Dikkat ederseniz günahların her birinin bir cazibesi, çekici bir yanı vardır. Dedi kodunun kendine göre bir tadı, laf götürüp getirmenin muhataplarımızda merak uyandırma ve dikkatleri üzerimizde toplama zevki vardır.
Hele şu dilimizle birilerini iğneleme, onlarla eğlenme ve alaya alma zevkine hiç doyum olmuyor. Her şeyden önce o esnada siz muhatabınızı yerin dibine batırmış kendinizi de üst bir konuma çıkarmış oluyorsunuz.
Gıybetin bu saydıklarımız arasında çok daha cazip yönleri vardır.
Her şeyden önce kolaydır, orada olmayan, kendisini savunma gücüne sahip olmayan birisine vurdukça vuruyorsunuz, zavallı orada değil ki “bir dakika, dur bakalım, sen ne söylüyorsun” diyemiyor.
Evet, gıybet tatlı hem de çok tatlı bir şeydir. Çünkü orada olmayan birisini yıkmaya, yaralamaya, yerle bir etmeye çalıştığınız gibi bu arada hiçbir erdeme sahip olmadığınız halde beleşten kendinizi yükseltmiş oluyorsunuz. Gıybetin perde gerisindeki en büyük zevki bu olmalıdır.
Gıybet ve benzerlerinin bize bu şekilde tatlı gelmesinin birinci sebebi, peşin olması, aynı anda hemen etkisini gösteriyor olmasındandır. Bu aynı zamanda bizim dünyaya, dünyalık bir şeye oynuyor olmamızı göstermektedir.
Dünyayı yani peşin olanı tercih etmek, ahireti uzak görmek insanoğlunun kendisini kaptırdığı en büyük hastalıktır. Allah Teala da kullarını en çok bu konuda uyarmaktadır. Kâfiri kâfir yapan da günahkârı günahkâr yapan da dünya sevgisi, dünyayı tercih edişidir.
“Onlar (kâfirler) dünya hayatını ahirete tercih ederler”(14/3)
“Bu (azap) onların dünya hayatını ahirete tercih etmeleri sebebiyledir…” (16/107)

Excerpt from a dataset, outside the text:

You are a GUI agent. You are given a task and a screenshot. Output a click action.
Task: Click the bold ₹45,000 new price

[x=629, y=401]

“Hayır, doğrusu siz çabucak gelip geçeni seviyorsunuz, ahireti ise bir yana bırakıyorsunuz” (75/20,21)
Bütün bunların en önemli göstergesi de karşılıklarını peşin aldığımız günahlara hemen meyledişimizdir.

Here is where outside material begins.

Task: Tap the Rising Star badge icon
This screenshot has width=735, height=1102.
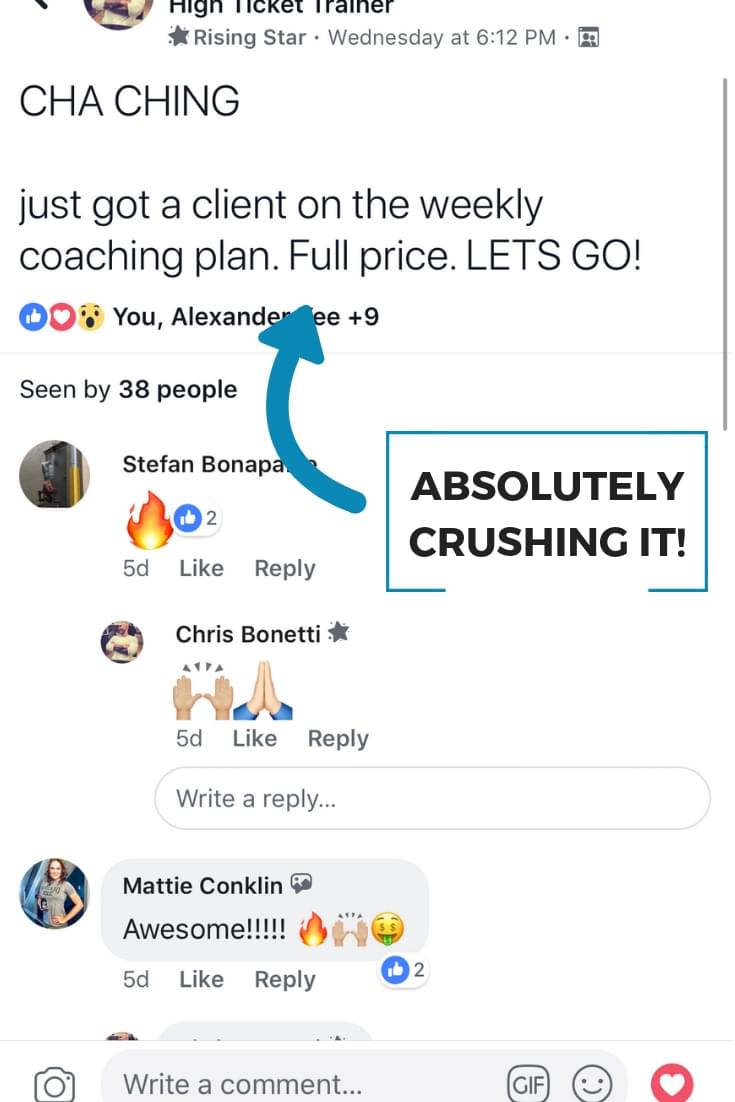Action: click(179, 36)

Halbuki iyiliklerin karşılığı bu şekilde peşin değildir hatta tam karşılığı öteki dünyadadır ama insanoğlunun fıtratında aceleye meyil özelliği vardır.
Yazımıza gıybetin tatlı olduğunu söyleyerek başladık ama unutmayalım aslında bu tat olsa olsa ölmüş insan etinin tadıdır, iğrenç mi iğrençtir, bunu fark edememek ne kötü bir şeydir.
Gıybet bir kalleşliktir, gıyabında başkalarını kesip doğramak, şeref ve itibarlarını yok etmeye çalışmak ve onların arasından asla hak etmediği bir şekilde yükselmeye çalışmaktır.